Give it to your wife/husband for free.

Wife sells it for whatever and however she wants. Apple have no comeback.


Isn't this sort of the same thing Amazon requires for their Kindle Direct Publishing program?


Over the years I've seen a large volume of creative software, often free, that is used to produce output, that requires, as part of its license, that you give the creator of the software a cut if you sell any of the things you make with it.

This includes everything that is "free for non-commercial use", such as, if I recall correctly, Blender (in the past), most of the Free Fonts out there, and a lot of free software.

Edit to add: This means everything under the CC BY-NC-SA 3.0 license. There is a huge amount of content distributed this way. http://creativecommons.org/licenses/by-nc-sa/3.0/

The iBooks Author Software is an Apple provided development tool specifically for the purpose of creating iBooks for the iBookstore.

You can give your books away free in the iBookstore, and you can also, as you note, output the results in a variety of formats not suitable for the iBookstore. Those are a nice bonus.

Sometimes I get the impression that people think that everything should be free, for any use, and that the people who create these free things should have no right (or that its "audacious" to exercise some right) over what terms on which they distribute these free tools they create. (Or maybe only the "right" to distribute them on terms you agree with.)

Apple is providing a free tool, and the restrictions that come with it are the cost. Either the value of that tool to me exceeds the cost, or it doesn't. (and the "glovebox" example is nonsense, the EULA is part of the Mac AppStore sales process, you could read t before downloading the app.)

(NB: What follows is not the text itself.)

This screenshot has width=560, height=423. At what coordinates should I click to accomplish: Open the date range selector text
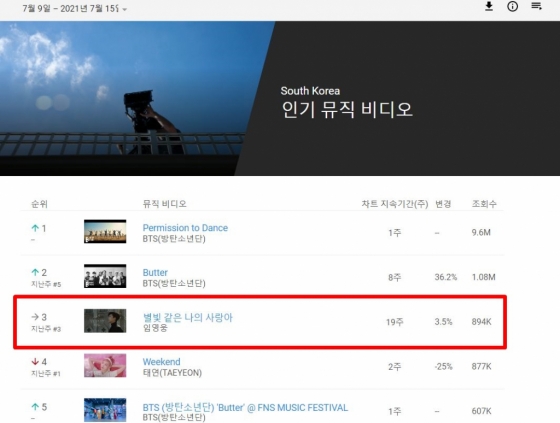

It is the same way with the Free Software Foundation. If they made a tool called "ePub Author" and that tool-- especially if it included templates and copyrighted imagery and other work, as iBooks Author does-- required you to license any works created with the tool under the GPL, then I'd make the same evaluation- is that restriction a cost that exceeds the value of the tool or not?

If you don't like the EULA, feel free not to use iBooks Author and use whatever tool you like that's value proposition is one you prefer. To rail against Apple for providing this tool seems to imply that you feel they owe you something.

Very often today we've seen Apple offer all kinds of new and innovative things, and I've seen a content stream of comments along the lines of "these are bad because apple profits from them". Of course Apple profits. We all profit, though, because they changed the economics of the education situation. If you want something different, create it.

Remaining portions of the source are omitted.